- **Passage to read**
I finally made an appointment to have a sleep study done. It was today at 10:00 a.m. Dr. Walkes doesn’t do them in the office anymore so they sent me home with a home kit! It is simple to set up.
The reason I decided to get one is that I wake up so tired every day and really don’t have the motivation to go to work. If I could, I would sleep all day. I know this has a lot to do with grief and depression because of everything that is going. I am trying to get the house remodeled and finished so we can put it up for sale as soon as it’s done and even though I’m not physically doing the work, it is exhausting. I just want to know for sure that it is not because of bad sleep that I am so tired. I have to return the test kit within the week and then they will let me know the results.
I love you and miss you!
So, a few month’s back (I can’t remember if I wrote you about this already), Mike and Cindy Herman were indicted by the Feds because of fraud and not paying their taxes on their restaurants. Ha! That should not surprise you because we always said they will get it in the end. He and Cindy eventually got caught for doing what they’ve always done.
Anyway, today was the arraignment and plea and the Federal Courthouse in downtown Austin. I took 3 hours PTO this morning just to be sitting in the courtroom and hopefully he would see my face. Well, I was the only one in the court audience except for a few federal inspectors. He definitely saw me and when I did catch his eye, I smiled big!
That’s it! I just wanted to tell you that the pervert finally got caught and took his wife along for the ride. They closed down both of their restaurants a long time ago.

- **Information shown**
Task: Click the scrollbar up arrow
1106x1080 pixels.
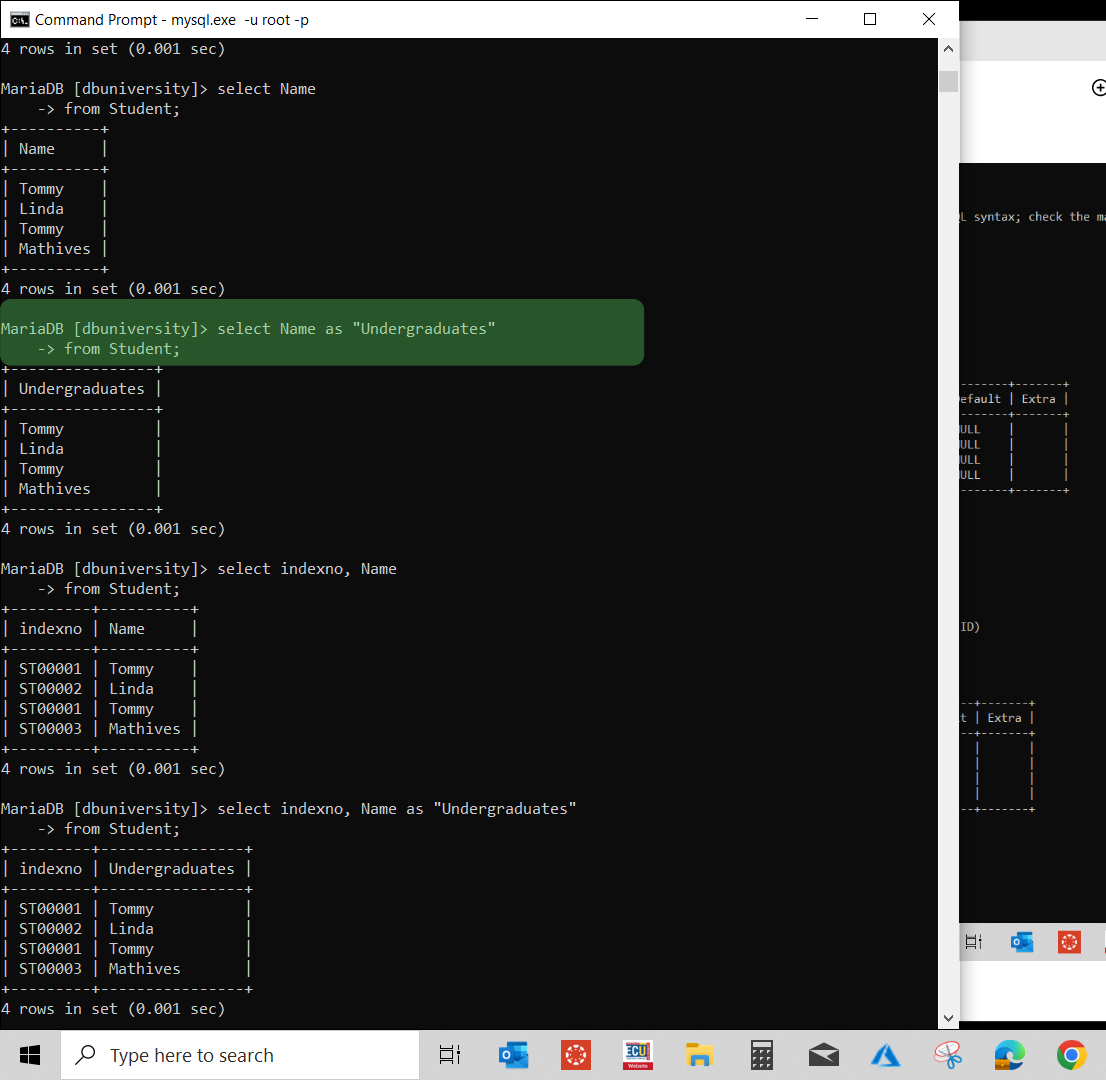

- **Aim**
Repeat the part of the letter above starting at "I finally made" and ending at "and miss you!".

- **Solution**
I finally made an appointment to have a sleep study done. It was today at 10:00 a.m. Dr. Walkes doesn’t do them in the office anymore so they sent me home with a home kit! It is simple to set up.
The reason I decided to get one is that I wake up so tired every day and really don’t have the motivation to go to work. If I could, I would sleep all day. I know this has a lot to do with grief and depression because of everything that is going. I am trying to get the house remodeled and finished so we can put it up for sale as soon as it’s done and even though I’m not physically doing the work, it is exhausting. I just want to know for sure that it is not because of bad sleep that I am so tired. I have to return the test kit within the week and then they will let me know the results.
I love you and miss you!